4150 Starr

Discovery
- Discovered by: B. A. Skiff
- Discovery site: Anderson Mesa Stn.
- Discovery date: 31 August 1984

Designations
- Named after: Richard Starkey (Ringo Starr, The Beatles)
- Alternative designations: 1984 QC_{1} · 1957 KG 1964 RH · 1973 FD_{2} 1974 QM_{1} · 1980 EA_{2} 1981 TO_{2} · 1981 WE_{6} 1981 WJ_{3} · 1988 YC 2004 SL_{12}
- Minor planet category: main-belt · Flora

Orbital characteristics
- Epoch 4 September 2017 (JD 2458000.5)
- Uncertainty parameter 0
- Observation arc: 60.02 yr (21,922 days)
- Aphelion: 2.6034 AU
- Perihelion: 1.8620 AU
- Semi-major axis: 2.2327 AU
- Eccentricity: 0.1660
- Orbital period (sidereal): 3.34 yr (1,219 days)
- Mean anomaly: 332.80°
- Mean motion: 0° 17^{m} 43.44^{s} / day
- Inclination: 3.1948°
- Longitude of ascending node: 122.92°
- Argument of perihelion: 197.41°

Physical characteristics
- Dimensions: 6.641±0.032 6.903±0.050 km 7.47 km (calculated)
- Synodic rotation period: 4.5179±0.0005 h 6.8 h
- Geometric albedo: 0.24 (assumed) 0.2584±0.0469 0.277±0.023
- Spectral type: S
- Absolute magnitude (H): 12.50±0.48 · 12.8 · 12.9

= 4150 Starr =

Asteroid

4150 Starr, provisional designation , is a stony Florian asteroid from the inner regions of the asteroid belt, approximately 7 kilometers in diameter. It was discovered by American astronomer Brian Skiff at Lowell's Anderson Mesa Station on 31 August 1984. It was named after musician Ringo Starr.

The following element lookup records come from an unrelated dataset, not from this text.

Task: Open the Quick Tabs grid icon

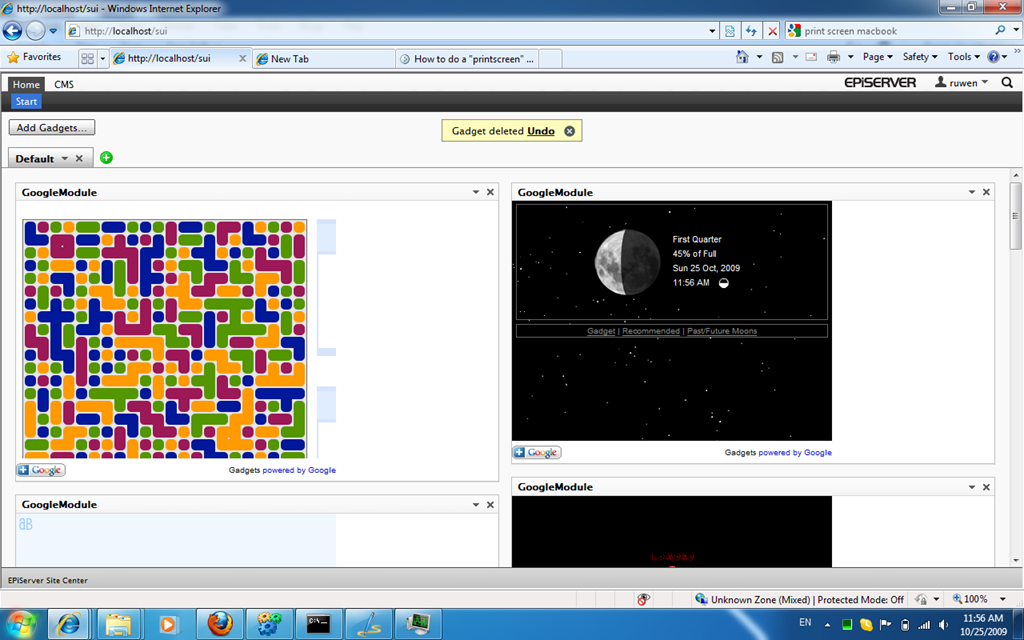Action: coord(87,59)
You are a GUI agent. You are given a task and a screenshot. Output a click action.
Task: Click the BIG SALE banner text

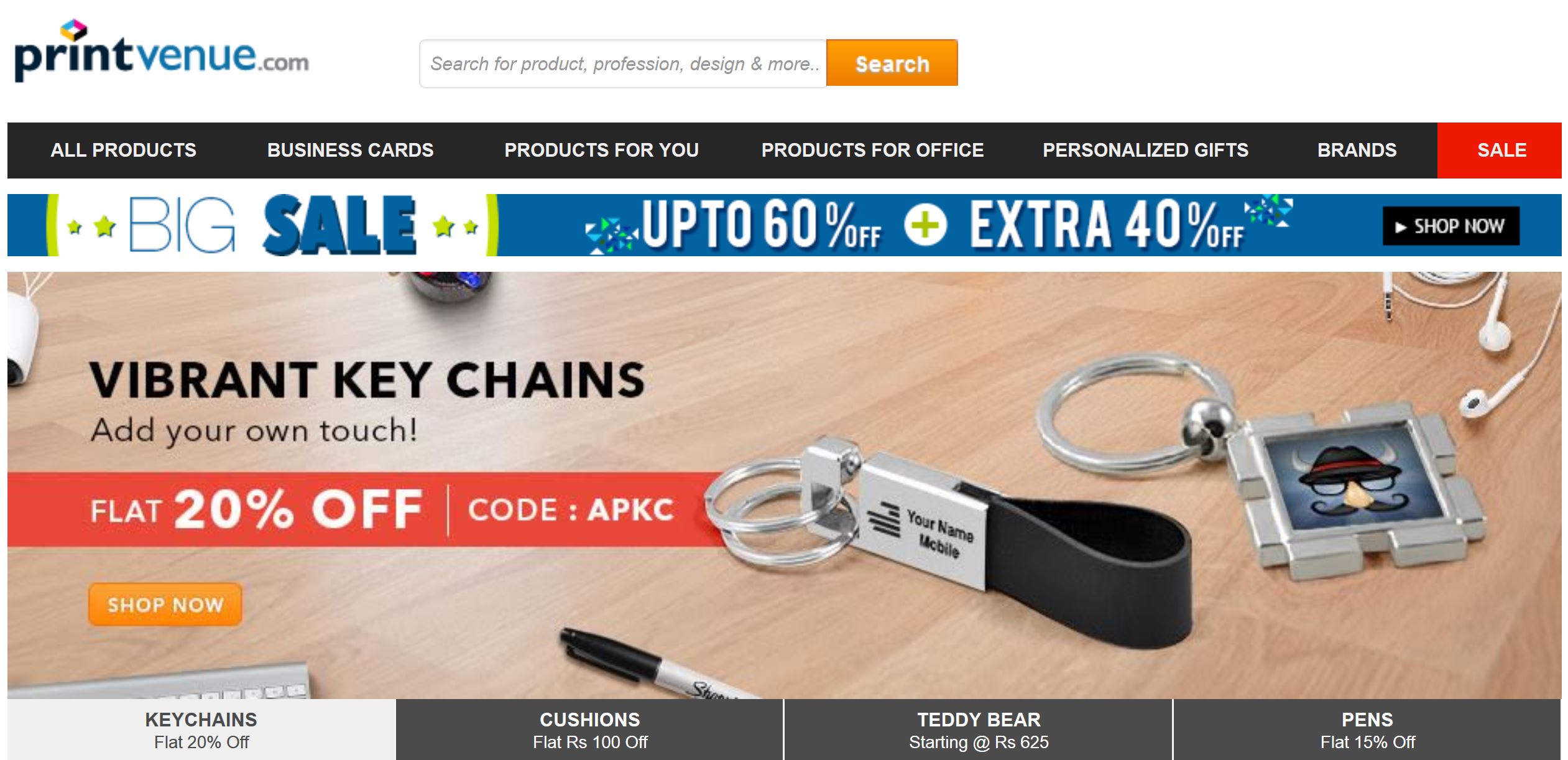click(x=272, y=225)
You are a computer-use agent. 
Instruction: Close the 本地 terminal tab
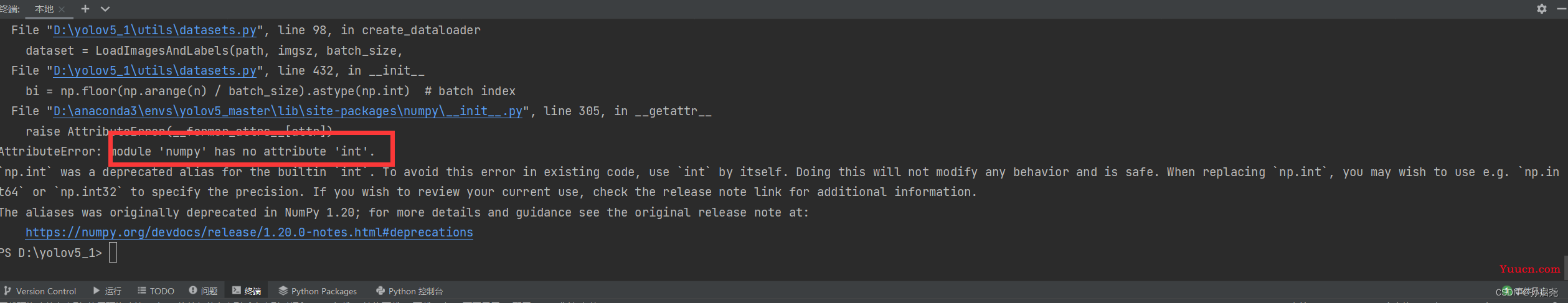point(62,9)
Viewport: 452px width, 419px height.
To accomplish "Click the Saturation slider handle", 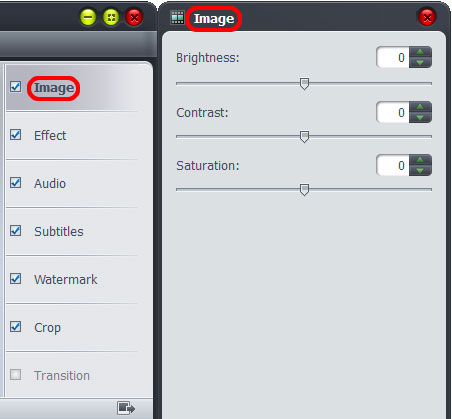I will (x=304, y=190).

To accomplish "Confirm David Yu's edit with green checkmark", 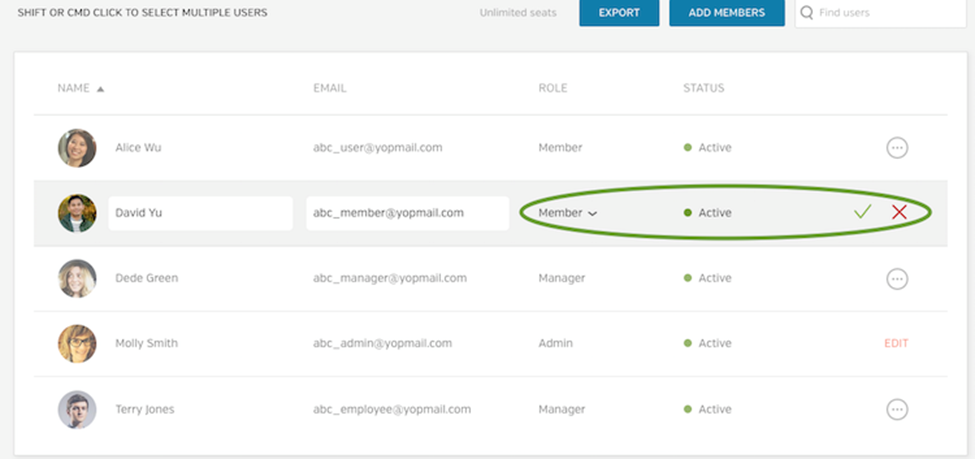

== Orbit and classification ==

Starr is a member of the Flora family, one of the largest groups of stony asteroids in the main-belt. It orbits the Sun in the inner main-belt at a distance of 1.9–2.6 AU once every 3 years and 4 months (1,219 days). Its orbit has an eccentricity of 0.17 and an inclination of 3° with respect to the ecliptic. The first observation was made at the U.S. Goethe Link Observatory in 1957, extending the asteroid's observation arc by 27 years prior to its discovery.

== Physical characteristics ==

Starr has been characterized as a common S-type asteroid by PanSTARRS' photometric survey.

=== Rotation period ===

According to the space-based survey by the NEOWISE mission of NASA's Wide-field Infrared Survey Explorer, Starr measures 6.6 and 6.9 kilometers in diameter and its surface has an albedo of 0.258 and 0.277, respectively, while the Collaborative Asteroid Lightcurve Link (CALL) assumes an albedo of 0.24 – derived from 8 Flora, the family's largest member and namesake – and calculates a diameter of 7.5 kilometers with an absolute magnitude of 12.8.

=== Diameter and albedo ===

Several rotational lightcurves of Starr were obtained from photometric observations. An unpublished lightcurve by Kryszczynska from November 2011, has been rated best by CALL. It gave a rotation period of 4.5179±0.0005 hours and a brightness variation of 0.20 in magnitude (U=3).

== Naming ==

This minor planet was named after Richard Starkey (born 1940), better known as Ringo Starr, the drummer of The Beatles. He joined the English rock band in 1962, replacing its former drummer Pete Best. Ringo has released various albums in his solo career and also acted in several movies. The official naming citation was published by the Minor Planet Center on 10 April 1990 (M.P.C. 16248). The minor planets 8749 Beatles, 4147 Lennon, 4148 McCartney and 4149 Harrison were named after the band and its three other members.